◆ What you need to do ◆
Scan the records and identify every line in which the string "screenshot" occurs, then return those lines.

Saved entries:
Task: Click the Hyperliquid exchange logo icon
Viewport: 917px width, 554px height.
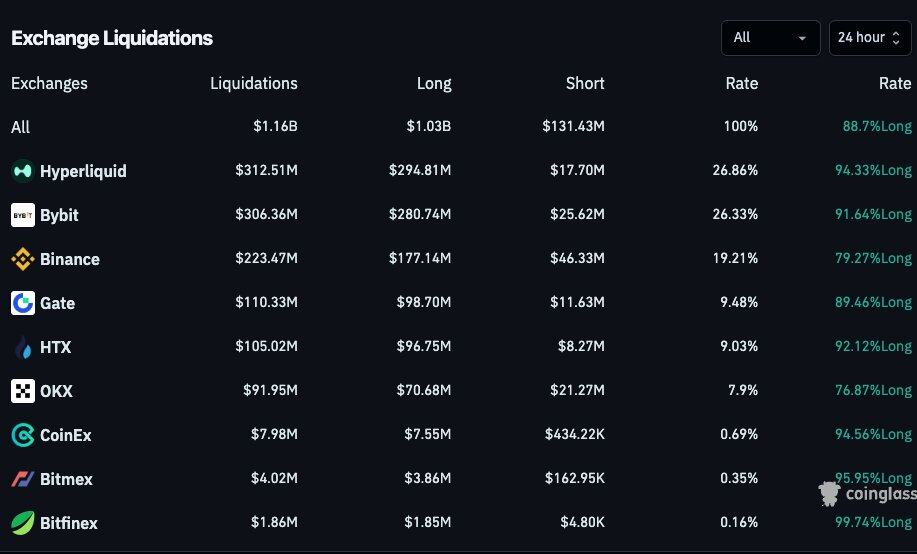Action: (22, 171)
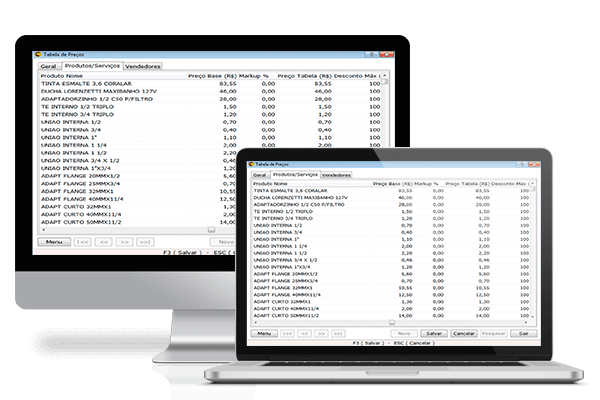
Task: Open the Vendedores tab on the monitor window
Action: point(143,67)
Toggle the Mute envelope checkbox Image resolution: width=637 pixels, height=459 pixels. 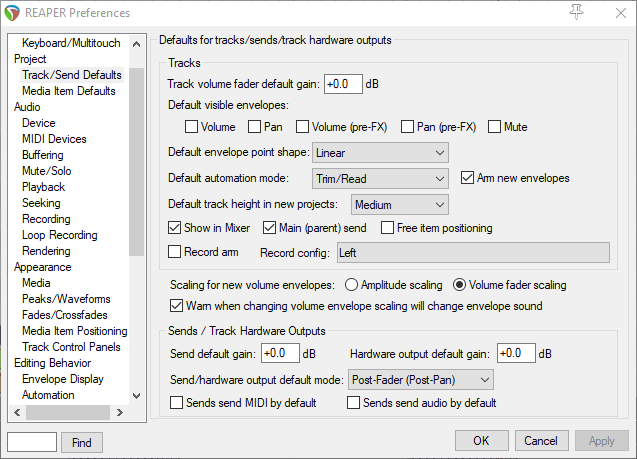pos(495,127)
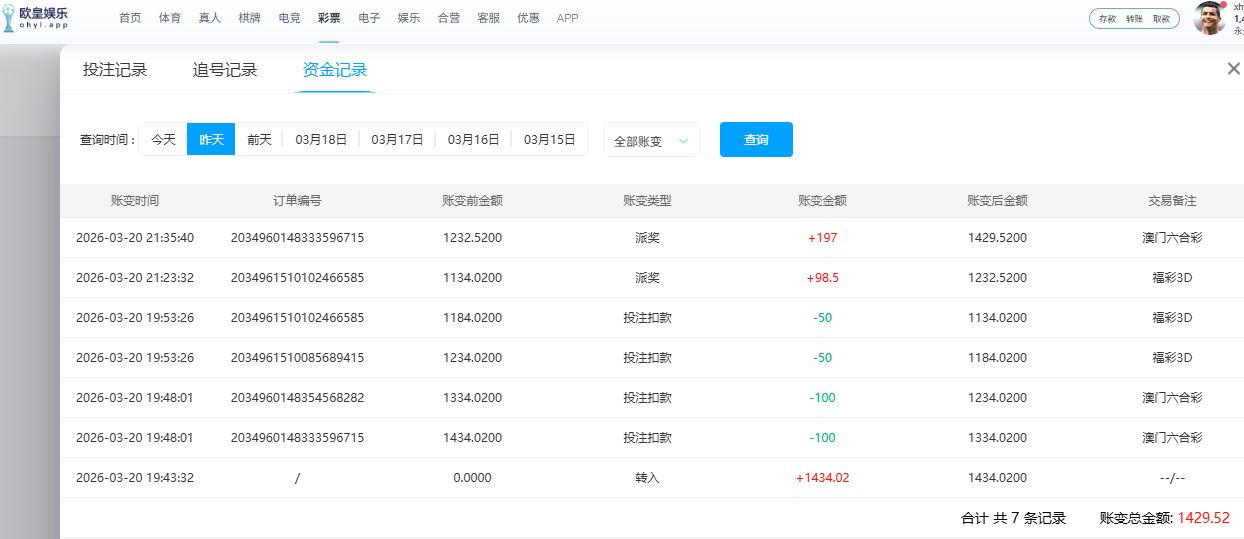Close the records panel with X
Viewport: 1244px width, 539px height.
point(1233,69)
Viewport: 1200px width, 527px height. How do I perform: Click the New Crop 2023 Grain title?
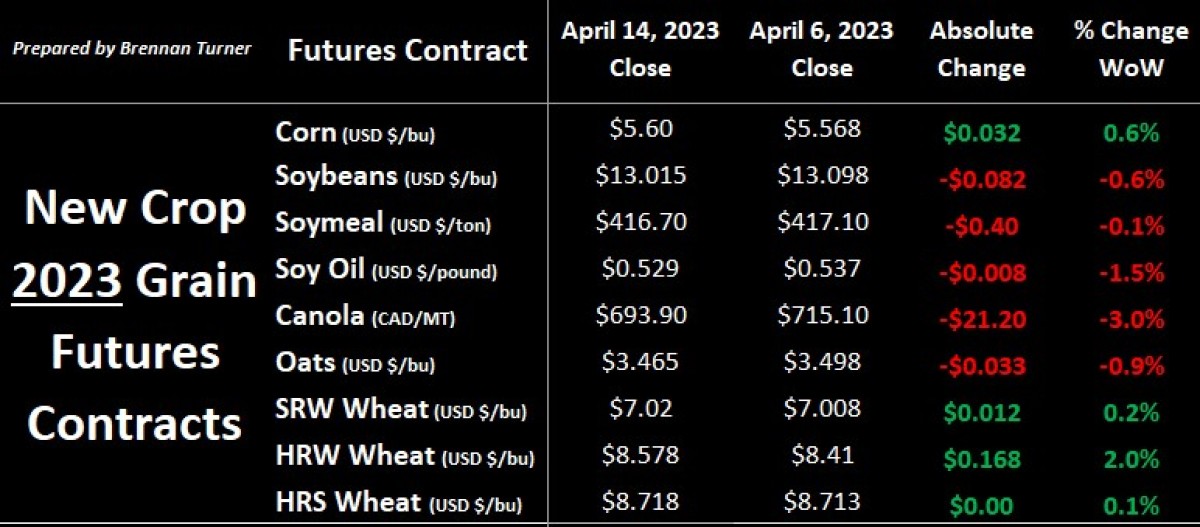pyautogui.click(x=140, y=245)
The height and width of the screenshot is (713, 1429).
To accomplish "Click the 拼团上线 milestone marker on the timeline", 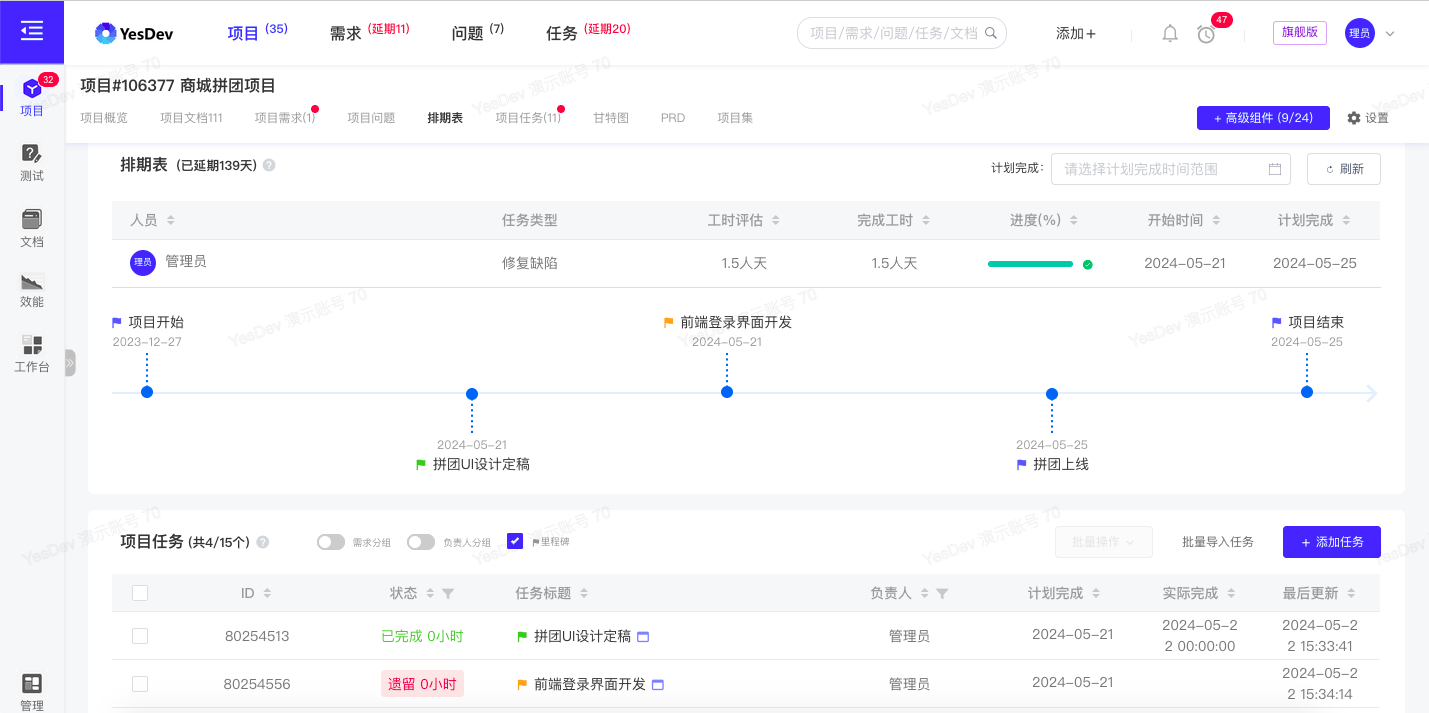I will tap(1051, 394).
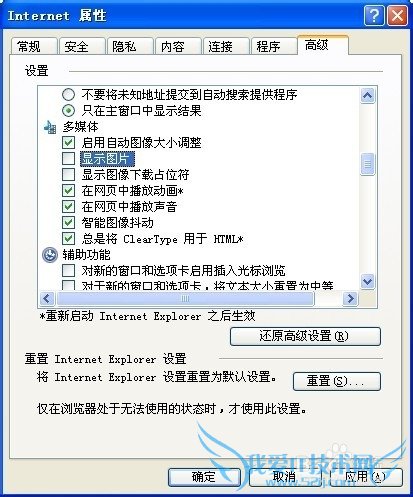Switch to the 安全 tab
The image size is (413, 497).
[82, 46]
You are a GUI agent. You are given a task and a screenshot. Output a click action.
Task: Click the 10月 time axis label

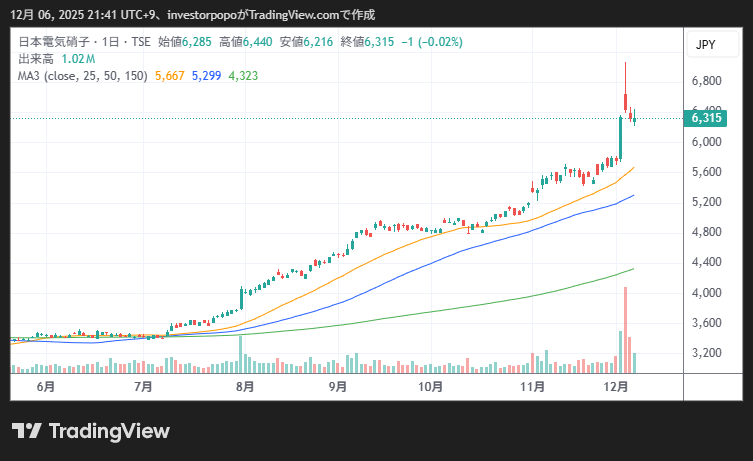pyautogui.click(x=430, y=386)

◆ Result of this exercise ◆
The height and width of the screenshot is (713, 1429).
You are a GUI agent. You are given a task and a screenshot. Output a click action.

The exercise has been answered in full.